Virginia should consider a new form of government based on the Portland, Ore., Metropolitan Government — a regional, elected government empowered to deal with planning, transportation and other issues impacting 25 cities and three counties with a population of 1.4 million, similar to Hampton Roads. Metro (http://www.oregonmetro.gov/), as it is known in Portland, is a vital, positive factor in fostering a high quality of life for the residents in that creative, popular metropolitan area.
Virginia needs to merge our regional planning district commissions and our metropolitan planning organizations — federally mandated regional transportation planning groups — to create a similar new form of government.
These merged programs need to reflect the growth patterns today in their organization, given the PDC’s were created in 1968 and only two have been merged since, during more than 40 years of rapid growth in Virginia. This new form of government needs to be elected, have taxing authority and the authority to make planning and transportation decisions at the regional level.
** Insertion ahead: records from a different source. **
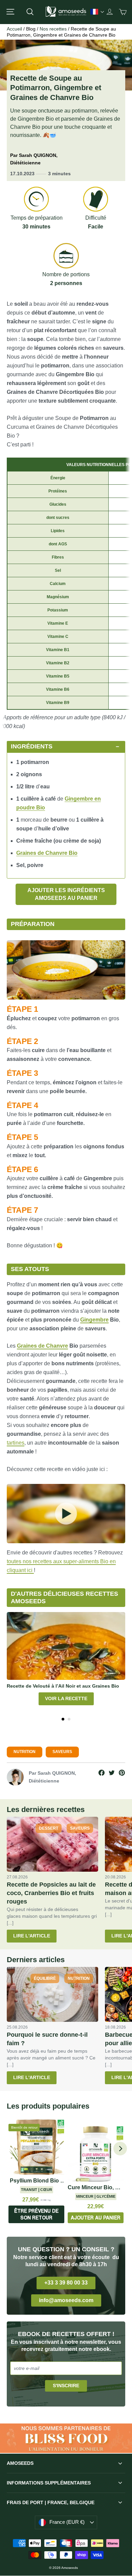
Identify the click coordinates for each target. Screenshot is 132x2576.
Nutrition (25, 1751)
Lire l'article (31, 1935)
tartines (15, 1443)
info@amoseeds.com (66, 2300)
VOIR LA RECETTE (66, 1698)
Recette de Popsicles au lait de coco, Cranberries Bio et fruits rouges (51, 1893)
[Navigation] (10, 11)
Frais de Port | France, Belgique (50, 2502)
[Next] (120, 2148)
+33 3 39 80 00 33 (66, 2283)
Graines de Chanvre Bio (47, 853)
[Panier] (123, 12)
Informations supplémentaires (49, 2483)
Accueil (14, 29)
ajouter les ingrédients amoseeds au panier (66, 894)
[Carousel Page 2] (69, 1719)
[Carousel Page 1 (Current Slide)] (63, 1719)
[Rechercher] (30, 11)
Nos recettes (53, 29)
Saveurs (62, 1751)
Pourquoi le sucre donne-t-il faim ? (47, 2039)
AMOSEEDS (20, 2463)
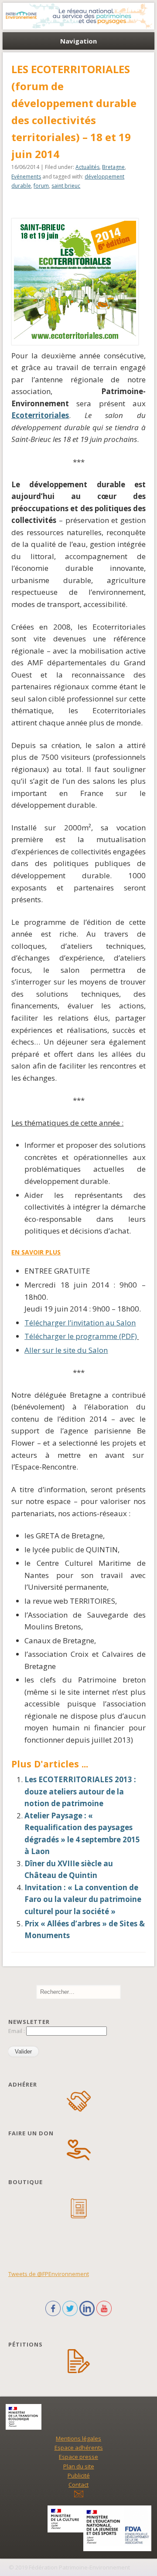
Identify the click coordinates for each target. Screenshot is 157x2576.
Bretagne (113, 167)
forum (41, 185)
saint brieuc (65, 185)
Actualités (87, 167)
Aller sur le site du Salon (66, 1350)
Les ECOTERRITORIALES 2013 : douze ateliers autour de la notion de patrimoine (80, 1791)
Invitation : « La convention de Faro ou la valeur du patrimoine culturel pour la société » (82, 1899)
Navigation (78, 41)
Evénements (26, 176)
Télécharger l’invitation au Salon (80, 1323)
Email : (17, 2031)
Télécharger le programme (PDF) (80, 1336)
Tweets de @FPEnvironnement (48, 2274)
Virginia must come to grip with the reality that our tax structure, which encourages more commercial real estate than what the market will support, needs to be retooled. We do not need more shopping centers, office buildings, industrial buildings and hotels in many of our communities.
But we need new employment centers that will create 21st-century jobs that will pay livable wages for our residents.
The secretary of transportation, the Commonwealth Transportation Board and Virginia Department of Transportation under this plan should be responsible for insuring a statewide concept for our transportation program and meet our obligations to federal highway and transportation programs.
Virginia’s state planning function needs to be moved out of the state budget office relative to certain matters. Meanwhile, the secretaries of transportation, commerce and environment need to be legally charged with responsibilities to coordinate state efforts and resources with this new program.
Virginia had a state planning department for nearly two decades in the 1960s and 1970s that worked with communities. That department was eliminated and merged into the budget office. The state’s failure to play a role in our planning process over the last 40 years was a tragic mistake.
The reality is that in Virginia, as long as we allow growth to take place as it has over the last 40 years, we will always have transportation problems. Local land use decisions create burdens on our system that VDOT can’t solve because it does not have the financial nor legal means to do so.
Needless competition between communities creates development that has led to many of the dead, vacant retail spaces that we now have around the state that will need to be repositioned, given the decline in the retail sector of our nation’s economy.
The recent closing of 19 rest stops in Virginia along our interstate highway system is a memorial to the failure of both political parties to meet their responsibilities to Virginia’s businesses, residents and our guests.
Voters should no longer accept this conduct by those who wish to represent us in our state government. We need to move the discussion about how we solve our problems to a venue that will produce solutions for us.
Both candidates for governor should be asked to agree to form a non-partisan blue ribbon committee to tackle these problems.
W. Rodger Provo is a Fredericksburg businessman who served as a special assistant to former Gov. Linwood Holton in helping to organize that administration.